Monday 18 August 2008

The Bottomless Pit..

Alfred Hitchcock's Vertigo


Fear is normal.

Letting your fears be a crutch is mildly abnormal to those without such fears.

Unless you’re in their shoes, when what’s feared assume a dangerous proposition in needing to make a choice: should I, do I…

Ever since my uncle startled me out of my wits whilst watching a lizard man going berserk in a suburban neighborhood a long, long time ago, I have always skip horror movies as they would inevitably give me nightmares.

Even mild ones for that matter.

There are some exceptions, though. I managed to get through The Exorcist (1973) – great movie, brilliant book, Candy Man (1992), The Thing (1982), Nightmare on Elm Street (1984) and some silly ones which I often watched with friends as they are loaded with female actresses showing off their breasts and impromptu sex scenes before being rip to shred moments.

(Six Sense (1999) is not a horror movie, so that one doesn’t count.)

I am also proud to say that I managed to watch Candy Man alone – I was in London at the time - albeit at the price of three sleepless nights.

My wife says my phobia of horror movies is somewhat silly, but I am adamant about putting blissful sleeping hours over the minutes of being scarred silly as a priority of my life.

Her views also stem for my fondness in reading horror novels – I read The Exorcist before even seeing the movie, for that matter – and Stephen King is one of my favorite author of all time. Is there a difference in being frightened from reading something as opposed to watching it?

I don’t really know, but what I do know is that it’s a different kind of fear and the one I get from reading is tinge with a kind of (misplace? Perhaps..) pleasure that would always leave me wanting more unlike movies.

A really good author has this unique ability to fill you with dread of the approaching horrors while keeping you on track to meet it. There is no need for shock factor to (cliché alert!) scare you out of your wits where novels are concerned.

That said, I have not read a good horror novel for some while. Put it down to the 8am to 7pm lifestyle we are living these days when the hours needed to read through a good book is always wanting.

Back to my phobia of horror movies, a question I often ask myself is whether it would hold me back from anything? At 38, I am way passed the dating scene where horror movies give pubescent males the opportunity to be heroic and, who knows, a hug or two. :)

I don’t really miss not watching any of the movies anyway and, gauging from some trailers I managed to sneak peek, I am not really missing that much in terms of being scarred into having sleepless nights.

Last week, though, I felt the same kind of dread I get from a good horror novel as I watch an episode of Jennifer Love Hewitt’s Ghost Whisperer featuring the legend of Bloody Mary – a girl with mutilated, bleeding hands after being buried alive by her parents.

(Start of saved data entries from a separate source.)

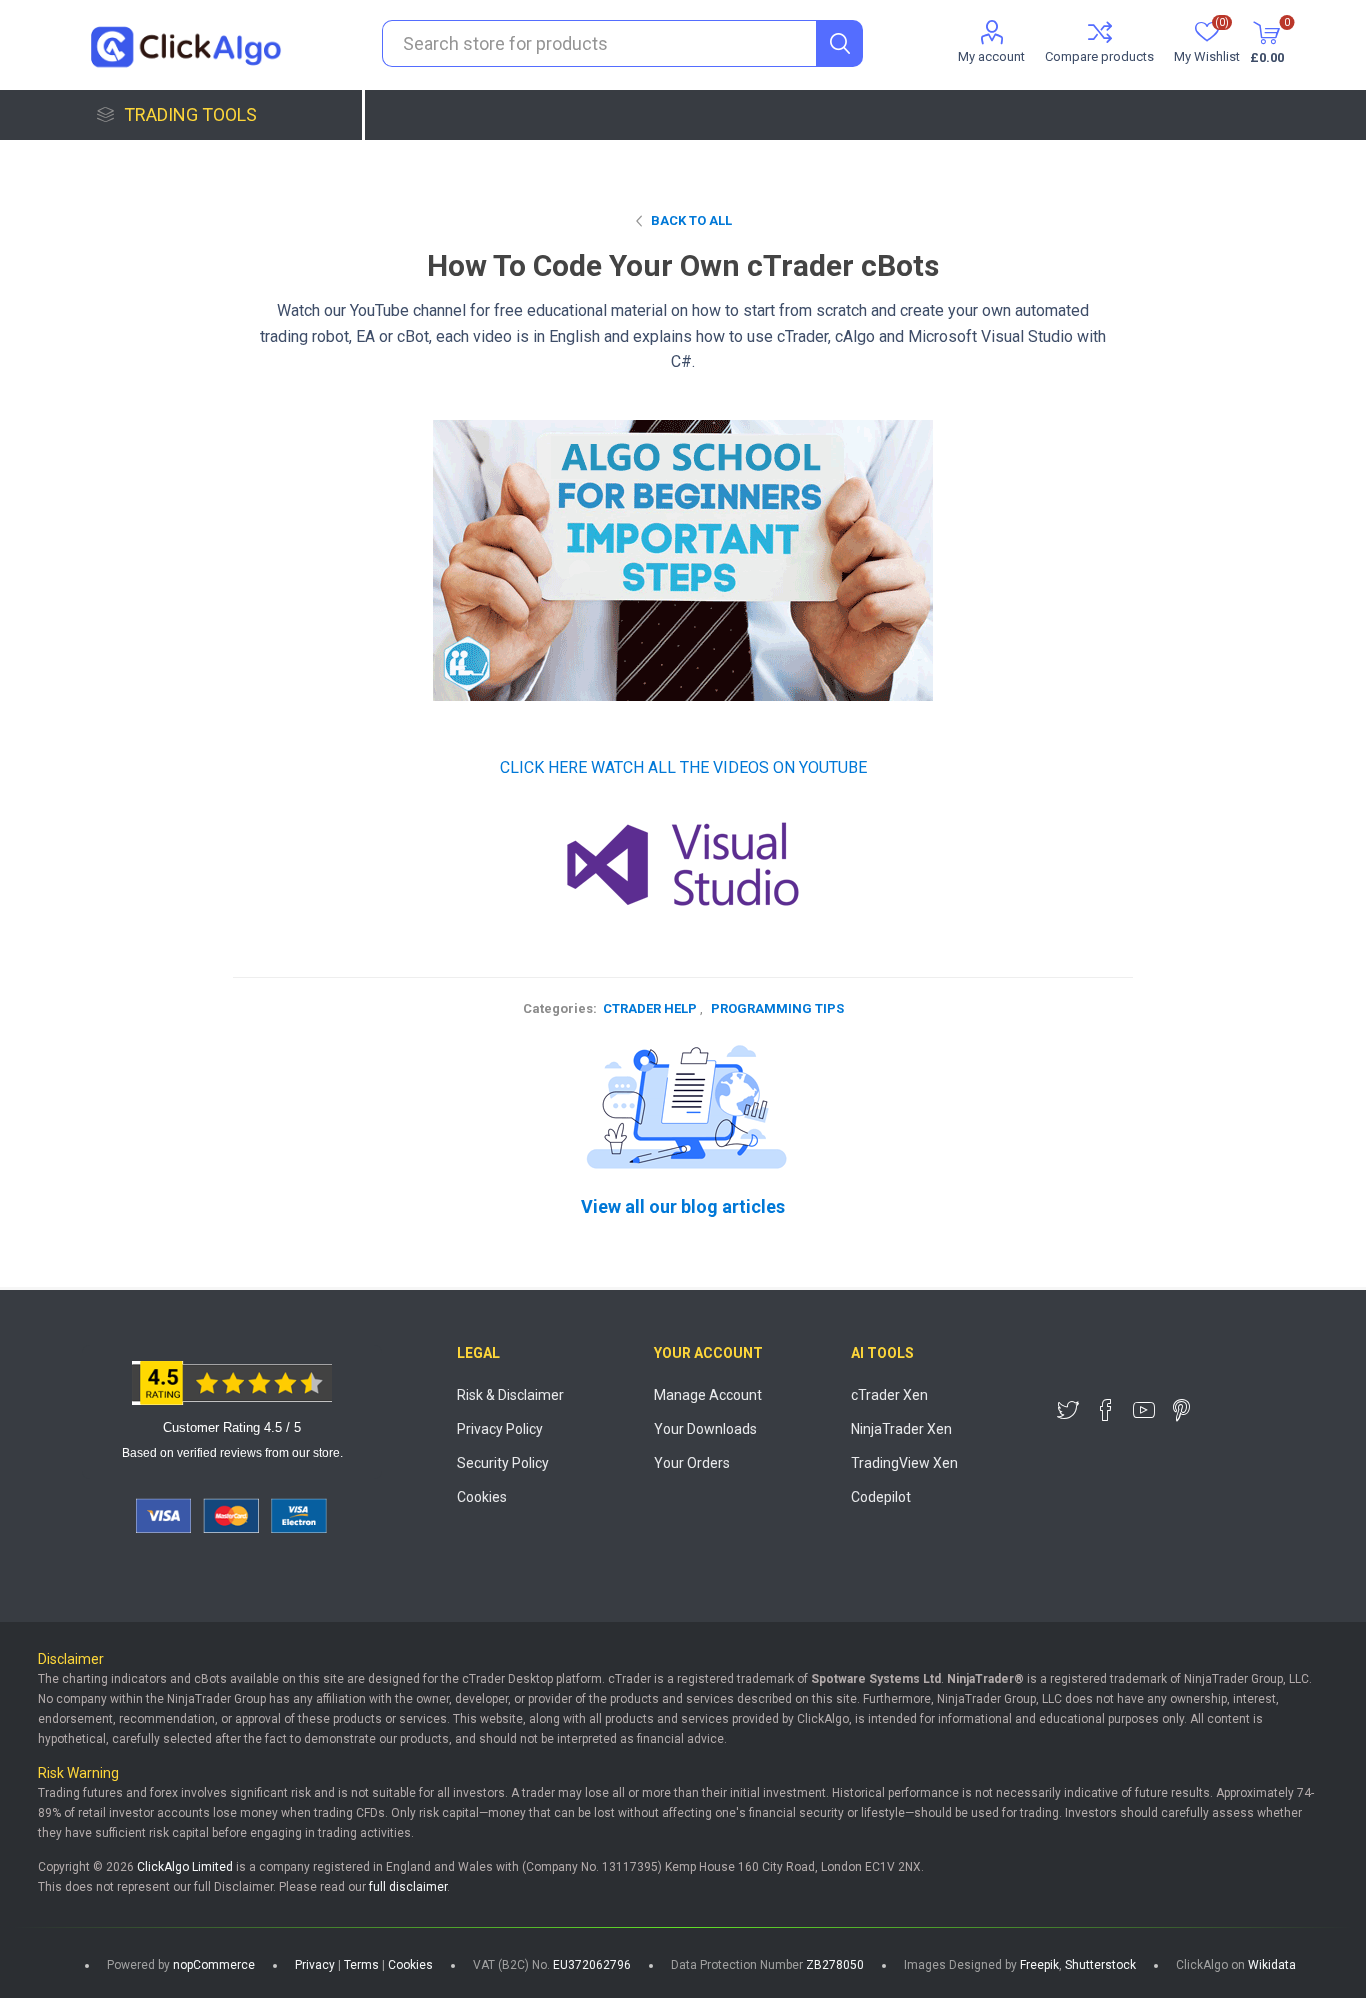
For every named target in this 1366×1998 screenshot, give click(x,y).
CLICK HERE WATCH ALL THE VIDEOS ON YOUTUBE (683, 767)
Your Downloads (705, 1429)
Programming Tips (777, 1008)
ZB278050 (835, 1965)
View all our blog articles (683, 1206)
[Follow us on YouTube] (1144, 1410)
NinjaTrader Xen (901, 1429)
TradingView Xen (904, 1463)
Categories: (560, 1008)
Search (839, 43)
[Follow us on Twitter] (1068, 1410)
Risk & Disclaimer (510, 1395)
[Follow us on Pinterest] (1182, 1410)
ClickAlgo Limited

I knew somehow that I should stop watching as the burial scene came on. I knew I will be watching a most terrible tragedy unfold, but as morbidity is wont to do, I continued watching knowing full well that it would cost me at least a few hours of sleep.

It did that night, but different from when I watched Candy Man alone all those years ago. Instead my mind was buzzing with the tragic death of the young girl, and how the same was happening everywhere around the world where young children die needlessly; many victims of cruelty instead.

The young girl in the Bloody Mary legend had parents who thought she had died and wanted to give her a proper burial.

Some parents (I am using this word with a bitter taste in my mouth) in our community are burying their newborn babies alive so that the babies would die .

Now, that scares me more than anything else.

Where are we headed as a nation? A bottomless descent?